Starting at the line with "Given: Open the BTC cryptocurrency dropdown" and stopping at the final line, retype the data below exactly; do not carry over any pictures.

Saved data entries
━━━━━━━━━━━━━━━━━━━━━━━━━━━━━━

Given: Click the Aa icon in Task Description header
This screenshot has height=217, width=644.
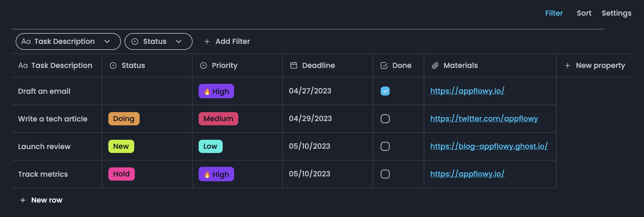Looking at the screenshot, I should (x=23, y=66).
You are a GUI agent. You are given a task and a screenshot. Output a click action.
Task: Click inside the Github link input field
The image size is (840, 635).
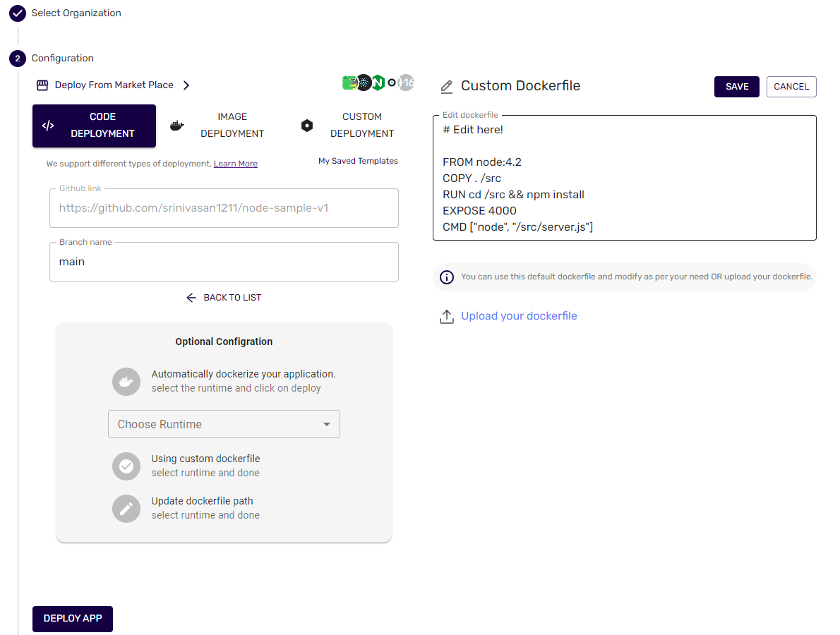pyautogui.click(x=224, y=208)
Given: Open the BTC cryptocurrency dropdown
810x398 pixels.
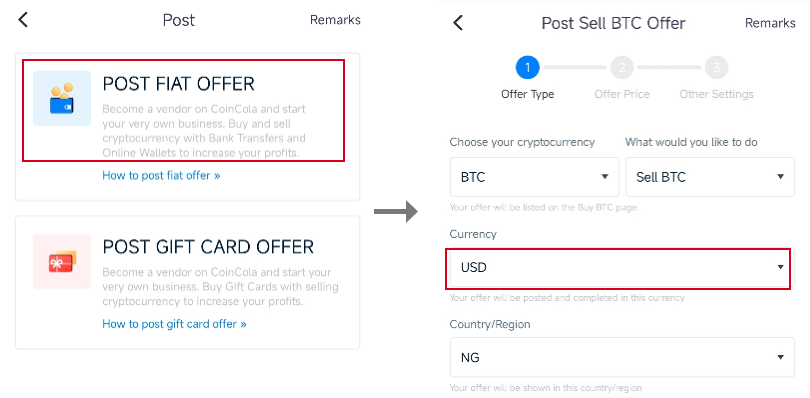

━━━━━━━━━━━━━━━━━━━━━━━━━━━━━━

» **RESPONSE AREA**
Given: Open the BTC cryptocurrency dropdown
810x398 pixels.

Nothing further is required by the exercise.